If a line of the data below holds the string "agent", copy it.

Stored items from a collection
Content starts
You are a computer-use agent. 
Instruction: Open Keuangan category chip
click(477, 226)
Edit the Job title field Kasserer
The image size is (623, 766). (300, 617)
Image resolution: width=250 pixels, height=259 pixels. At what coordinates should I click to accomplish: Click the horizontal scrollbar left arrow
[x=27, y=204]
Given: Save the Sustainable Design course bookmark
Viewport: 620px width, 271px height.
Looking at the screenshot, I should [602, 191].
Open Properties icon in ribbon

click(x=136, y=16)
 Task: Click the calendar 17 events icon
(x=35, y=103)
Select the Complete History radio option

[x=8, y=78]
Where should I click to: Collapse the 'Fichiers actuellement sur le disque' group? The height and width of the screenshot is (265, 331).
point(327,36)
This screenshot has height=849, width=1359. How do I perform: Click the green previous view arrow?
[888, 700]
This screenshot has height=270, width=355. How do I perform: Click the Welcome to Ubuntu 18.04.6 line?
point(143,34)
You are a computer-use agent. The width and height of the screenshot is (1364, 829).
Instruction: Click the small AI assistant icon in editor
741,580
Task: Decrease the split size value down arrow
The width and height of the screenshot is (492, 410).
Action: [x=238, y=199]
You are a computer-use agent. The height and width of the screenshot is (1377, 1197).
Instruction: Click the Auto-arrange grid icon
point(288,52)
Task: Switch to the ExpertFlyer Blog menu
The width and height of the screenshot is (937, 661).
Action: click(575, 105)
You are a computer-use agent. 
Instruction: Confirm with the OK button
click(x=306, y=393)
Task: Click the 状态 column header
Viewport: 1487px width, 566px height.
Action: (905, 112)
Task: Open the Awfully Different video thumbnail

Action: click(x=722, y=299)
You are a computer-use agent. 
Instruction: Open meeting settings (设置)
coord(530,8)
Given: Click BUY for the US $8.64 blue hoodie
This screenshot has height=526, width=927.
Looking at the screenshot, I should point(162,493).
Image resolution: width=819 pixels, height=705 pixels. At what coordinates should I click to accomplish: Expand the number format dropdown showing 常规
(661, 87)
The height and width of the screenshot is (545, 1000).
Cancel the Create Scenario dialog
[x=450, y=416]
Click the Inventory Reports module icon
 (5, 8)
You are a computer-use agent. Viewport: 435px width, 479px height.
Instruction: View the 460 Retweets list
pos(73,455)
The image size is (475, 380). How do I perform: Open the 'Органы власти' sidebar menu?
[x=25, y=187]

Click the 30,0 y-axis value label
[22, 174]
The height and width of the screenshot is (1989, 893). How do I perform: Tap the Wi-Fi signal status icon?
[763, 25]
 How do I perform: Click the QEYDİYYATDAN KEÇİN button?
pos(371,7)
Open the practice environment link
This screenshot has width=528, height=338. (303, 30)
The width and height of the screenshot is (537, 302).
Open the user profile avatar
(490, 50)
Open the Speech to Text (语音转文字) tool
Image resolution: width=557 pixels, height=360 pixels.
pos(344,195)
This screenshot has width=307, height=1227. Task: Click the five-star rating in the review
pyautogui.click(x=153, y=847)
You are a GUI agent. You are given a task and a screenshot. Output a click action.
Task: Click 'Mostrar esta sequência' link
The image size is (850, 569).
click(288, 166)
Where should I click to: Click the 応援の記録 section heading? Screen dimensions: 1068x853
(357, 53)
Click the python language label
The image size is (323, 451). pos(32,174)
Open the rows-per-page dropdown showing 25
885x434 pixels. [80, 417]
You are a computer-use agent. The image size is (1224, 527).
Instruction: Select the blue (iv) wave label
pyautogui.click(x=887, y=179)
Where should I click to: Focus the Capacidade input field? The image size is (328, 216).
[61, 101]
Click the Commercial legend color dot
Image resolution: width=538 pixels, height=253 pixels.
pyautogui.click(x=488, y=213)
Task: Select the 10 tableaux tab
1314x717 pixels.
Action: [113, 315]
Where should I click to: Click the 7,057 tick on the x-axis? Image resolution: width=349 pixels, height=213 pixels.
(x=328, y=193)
Content ends
• Written answer
You are a computer-use agent. 
You are a computer-use agent. The width and height of the screenshot is (1364, 829).
You are a computer-use agent. The height and width of the screenshot is (1377, 1197).
You are a computer-use agent. 
You are a computer-use agent. 
You are a computer-use agent. Viewport: 435px width, 479px height.
You are a GUI agent. You are given a task and a screenshot. Output a click action.
You are a computer-use agent. The image size is (1224, 527).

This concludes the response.